--- Dataset records Enclosed Below ---

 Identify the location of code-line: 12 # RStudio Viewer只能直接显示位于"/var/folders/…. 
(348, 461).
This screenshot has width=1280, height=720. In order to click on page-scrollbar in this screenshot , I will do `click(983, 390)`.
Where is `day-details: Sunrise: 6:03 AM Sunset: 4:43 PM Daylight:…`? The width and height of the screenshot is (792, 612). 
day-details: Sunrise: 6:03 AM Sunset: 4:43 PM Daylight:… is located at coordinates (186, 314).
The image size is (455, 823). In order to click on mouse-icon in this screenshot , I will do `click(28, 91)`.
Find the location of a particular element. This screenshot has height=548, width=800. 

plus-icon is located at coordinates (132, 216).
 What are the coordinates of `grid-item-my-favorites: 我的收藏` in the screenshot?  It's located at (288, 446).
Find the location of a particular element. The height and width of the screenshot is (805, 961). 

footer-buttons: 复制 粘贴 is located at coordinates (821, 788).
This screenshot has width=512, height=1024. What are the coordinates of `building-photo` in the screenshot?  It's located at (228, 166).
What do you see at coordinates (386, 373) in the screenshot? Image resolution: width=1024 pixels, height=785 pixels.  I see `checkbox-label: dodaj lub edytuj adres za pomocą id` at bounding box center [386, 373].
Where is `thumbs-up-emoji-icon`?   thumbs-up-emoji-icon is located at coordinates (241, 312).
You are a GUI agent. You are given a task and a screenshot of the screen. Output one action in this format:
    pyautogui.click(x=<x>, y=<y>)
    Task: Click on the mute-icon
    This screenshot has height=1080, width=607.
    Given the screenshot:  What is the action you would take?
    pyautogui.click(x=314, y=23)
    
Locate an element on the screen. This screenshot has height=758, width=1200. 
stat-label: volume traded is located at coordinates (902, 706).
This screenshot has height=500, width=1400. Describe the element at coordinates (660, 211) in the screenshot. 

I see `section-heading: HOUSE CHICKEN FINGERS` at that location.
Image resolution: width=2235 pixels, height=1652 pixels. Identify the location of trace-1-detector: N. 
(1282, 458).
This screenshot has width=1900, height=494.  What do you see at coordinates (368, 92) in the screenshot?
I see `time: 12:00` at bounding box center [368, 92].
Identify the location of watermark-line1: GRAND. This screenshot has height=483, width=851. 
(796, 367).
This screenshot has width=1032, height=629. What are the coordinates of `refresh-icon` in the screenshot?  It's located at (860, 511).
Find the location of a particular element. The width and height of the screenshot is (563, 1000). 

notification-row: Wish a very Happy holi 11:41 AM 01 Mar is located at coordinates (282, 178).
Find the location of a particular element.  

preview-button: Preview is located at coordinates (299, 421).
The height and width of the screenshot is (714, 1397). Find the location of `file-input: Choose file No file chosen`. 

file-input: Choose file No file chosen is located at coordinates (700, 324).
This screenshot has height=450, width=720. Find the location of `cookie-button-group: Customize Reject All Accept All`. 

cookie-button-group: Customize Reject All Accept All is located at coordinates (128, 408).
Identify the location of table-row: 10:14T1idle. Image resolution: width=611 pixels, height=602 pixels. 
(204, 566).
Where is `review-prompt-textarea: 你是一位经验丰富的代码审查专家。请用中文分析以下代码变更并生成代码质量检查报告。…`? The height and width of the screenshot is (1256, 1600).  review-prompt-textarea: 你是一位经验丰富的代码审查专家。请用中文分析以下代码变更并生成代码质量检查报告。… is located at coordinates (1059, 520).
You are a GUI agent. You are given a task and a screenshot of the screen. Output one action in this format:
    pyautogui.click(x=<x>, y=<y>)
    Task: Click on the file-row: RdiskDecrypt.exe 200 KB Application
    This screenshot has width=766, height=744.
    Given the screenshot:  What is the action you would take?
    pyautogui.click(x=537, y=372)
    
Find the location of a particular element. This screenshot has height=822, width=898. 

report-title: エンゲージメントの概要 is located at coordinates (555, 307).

--- End of Enclosed Dataset records ---

What is being asked
Present all of the rows above as a numbered list, omitting any blank lines.

Result of this exercise
1.  Identify the location of code-line: 12 # RStudio Viewer只能直接显示位于"/var/folders/…. 
2. (348, 461).
3. This screenshot has width=1280, height=720. In order to click on page-scrollbar in this screenshot , I will do `click(983, 390)`.
4. Where is `day-details: Sunrise: 6:03 AM Sunset: 4:43 PM Daylight:…`? The width and height of the screenshot is (792, 612). 
5. day-details: Sunrise: 6:03 AM Sunset: 4:43 PM Daylight:… is located at coordinates (186, 314).
6. The image size is (455, 823). In order to click on mouse-icon in this screenshot , I will do `click(28, 91)`.
7. Find the location of a particular element. This screenshot has height=548, width=800. 
8. plus-icon is located at coordinates (132, 216).
9.  What are the coordinates of `grid-item-my-favorites: 我的收藏` in the screenshot?  It's located at (288, 446).
10. Find the location of a particular element. The height and width of the screenshot is (805, 961). 
11. footer-buttons: 复制 粘贴 is located at coordinates (821, 788).
12. This screenshot has width=512, height=1024. What are the coordinates of `building-photo` in the screenshot?  It's located at (228, 166).
13. What do you see at coordinates (386, 373) in the screenshot? Image resolution: width=1024 pixels, height=785 pixels.  I see `checkbox-label: dodaj lub edytuj adres za pomocą id` at bounding box center [386, 373].
14. Where is `thumbs-up-emoji-icon`?   thumbs-up-emoji-icon is located at coordinates (241, 312).
15. You are a GUI agent. You are given a task and a screenshot of the screen. Output one action in this format:
16.     pyautogui.click(x=<x>, y=<y>)
17.     Task: Click on the mute-icon
18.     This screenshot has height=1080, width=607.
19.     Given the screenshot:  What is the action you would take?
20.     pyautogui.click(x=314, y=23)
21. Locate an element on the screen. This screenshot has height=758, width=1200. 
22. stat-label: volume traded is located at coordinates (902, 706).
23. This screenshot has height=500, width=1400. Describe the element at coordinates (660, 211) in the screenshot. 
24. I see `section-heading: HOUSE CHICKEN FINGERS` at that location.
25. Image resolution: width=2235 pixels, height=1652 pixels. Identify the location of trace-1-detector: N. 
26. (1282, 458).
27. This screenshot has width=1900, height=494.  What do you see at coordinates (368, 92) in the screenshot?
28. I see `time: 12:00` at bounding box center [368, 92].
29. Identify the location of watermark-line1: GRAND. This screenshot has height=483, width=851. 
30. (796, 367).
31. This screenshot has width=1032, height=629. What are the coordinates of `refresh-icon` in the screenshot?  It's located at (860, 511).
32. Find the location of a particular element. The width and height of the screenshot is (563, 1000). 
33. notification-row: Wish a very Happy holi 11:41 AM 01 Mar is located at coordinates (282, 178).
34. Find the location of a particular element.  
35. preview-button: Preview is located at coordinates (299, 421).
36. The height and width of the screenshot is (714, 1397). Find the location of `file-input: Choose file No file chosen`. 
37. file-input: Choose file No file chosen is located at coordinates (700, 324).
38. This screenshot has height=450, width=720. Find the location of `cookie-button-group: Customize Reject All Accept All`. 
39. cookie-button-group: Customize Reject All Accept All is located at coordinates (128, 408).
40. Identify the location of table-row: 10:14T1idle. Image resolution: width=611 pixels, height=602 pixels. 
41. (204, 566).
42. Where is `review-prompt-textarea: 你是一位经验丰富的代码审查专家。请用中文分析以下代码变更并生成代码质量检查报告。…`? The height and width of the screenshot is (1256, 1600).  review-prompt-textarea: 你是一位经验丰富的代码审查专家。请用中文分析以下代码变更并生成代码质量检查报告。… is located at coordinates (1059, 520).
43. You are a GUI agent. You are given a task and a screenshot of the screen. Output one action in this format:
44.     pyautogui.click(x=<x>, y=<y>)
45.     Task: Click on the file-row: RdiskDecrypt.exe 200 KB Application
46.     This screenshot has width=766, height=744.
47.     Given the screenshot:  What is the action you would take?
48.     pyautogui.click(x=537, y=372)
49. Find the location of a particular element. This screenshot has height=822, width=898. 
50. report-title: エンゲージメントの概要 is located at coordinates (555, 307).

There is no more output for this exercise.